A relação entre luz e saúde é fundamental para o bem-estar humano. Assim como o corpo necessita de água e alimento, também precisa de luz. A luz desempenha um papel essencial como nutriente para o processo metabólico.

Como o corpo detecta a luz
Durante 200 anos, cones e bastonetes foram considerados as únicas células fotorreceptoras do olho. Em 2000, porém, pesquisadores fizeram uma descoberta surpreendente: as células ganglionares da retina também são sensíveis à luz — e essas células se conectam ao relógio biológico no cérebro, que por sua vez se conecta à glândula pineal, responsável pela regulação de diversos hormônios. Essa interconexão entre luz, ritmo corporal e hormônios é o que torna a iluminação relevante não apenas para a visão, mas também para a saúde: a luz tem impactos visuais e biológicos não-visuais, e a boa iluminação satisfaz as duas necessidades ao mesmo tempo.
O ritmo circadiano
A rotação da Terra estabelece um ritmo de 24 horas composto por períodos de luz (dia) e escuridão (noite) — o ritmo circadiano —, que regula processos corporais como o ciclo de vigília e sono, a temperatura corporal e a frequência cardíaca.
Esse ritmo governa diretamente a produção de dois hormônios centrais: o cortisol, conhecido como hormônio do estresse, que eleva os níveis de açúcar no sangue para fornecer energia ao organismo — mais alto pela manhã, caindo gradualmente ao longo do dia até o mínimo à noite —; e a melatonina, o hormônio do escuro, que cai pela manhã (reduzindo a sonolência) e volta a subir quando escurece. É a luz da manhã que sincroniza esse relógio biológico; na ausência dela, o corpo pode adotar um ritmo incorreto de alerta e sonolência.
Por que a temperatura de cor importa aqui
As células fotorreceptoras têm sensibilidade variada aos comprimentos de onda, assim como cones e bastonetes: a sensibilidade biológica não visual — ligada à supressão de melatonina — está concentrada na região azul do espectro, enquanto a sensibilidade visual ocular está voltada à região mais amarelada.
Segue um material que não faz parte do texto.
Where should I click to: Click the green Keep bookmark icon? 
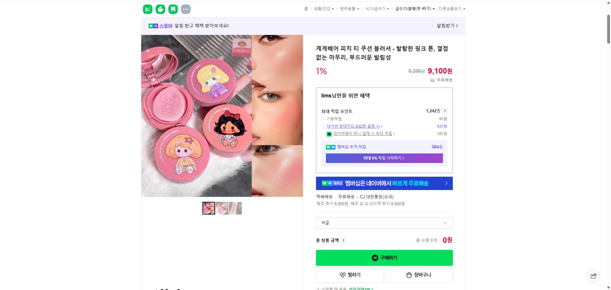point(173,9)
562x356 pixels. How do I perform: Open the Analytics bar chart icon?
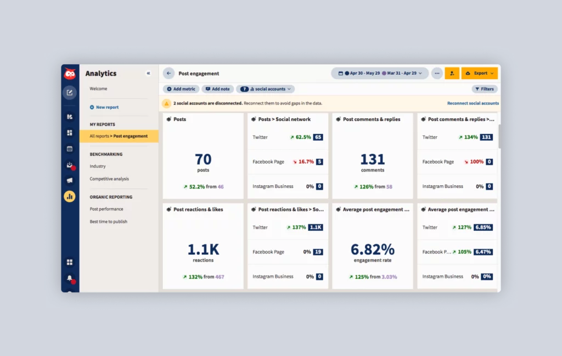[70, 196]
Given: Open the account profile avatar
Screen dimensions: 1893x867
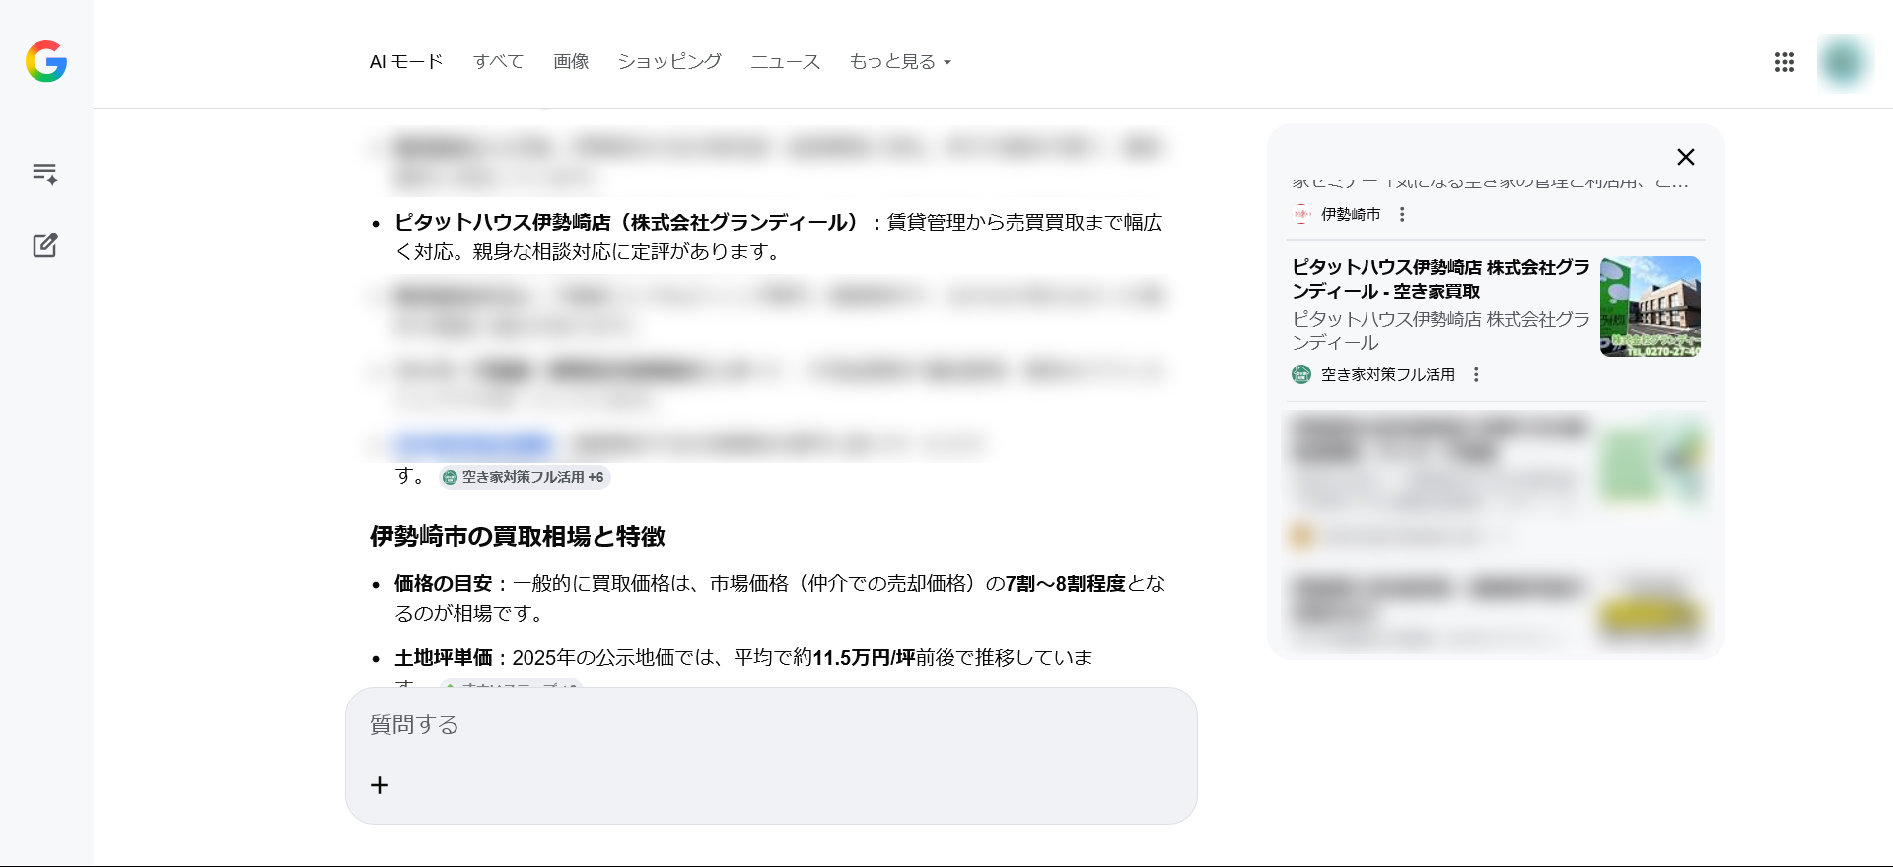Looking at the screenshot, I should pyautogui.click(x=1843, y=62).
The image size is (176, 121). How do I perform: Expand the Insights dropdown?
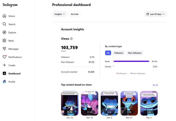tap(60, 14)
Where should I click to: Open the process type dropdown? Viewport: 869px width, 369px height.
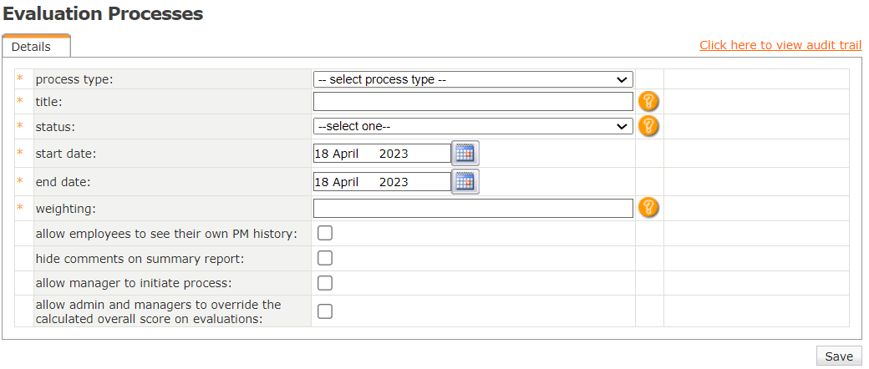[x=473, y=79]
Na prática, isso significa que luz com temperatura de cor mais alta é biologicamente mais eficaz durante o dia, quando o objetivo é reduzir o sono; à noite, o recomendável é o oposto — evitar luz de temperatura de cor elevada, optando por níveis mais baixos de luz azul. Ver parâmetro Temperatura de cor.
Comparando as duas curvas, fica evidente que a sensibilidade biológica à luz é bem diferente da sensibilidade visual: a sensibilidade visual máxima está na faixa verde-amarela, enquanto a sensibilidade biológica máxima está na faixa azul. Ou seja, luz de alta temperatura de cor impacta mais o sistema biológico do que o sistema visual propriamente dito.
Hormônios, humor e terapia por luz
Além de cortisol e melatonina, a luz também influencia a produção de serotonina — os três hormônios juntos regulam tanto o relógio biológico quanto o estado de humor, e manter esse equilíbrio é essencial: níveis baixos de serotonina podem levar à depressão.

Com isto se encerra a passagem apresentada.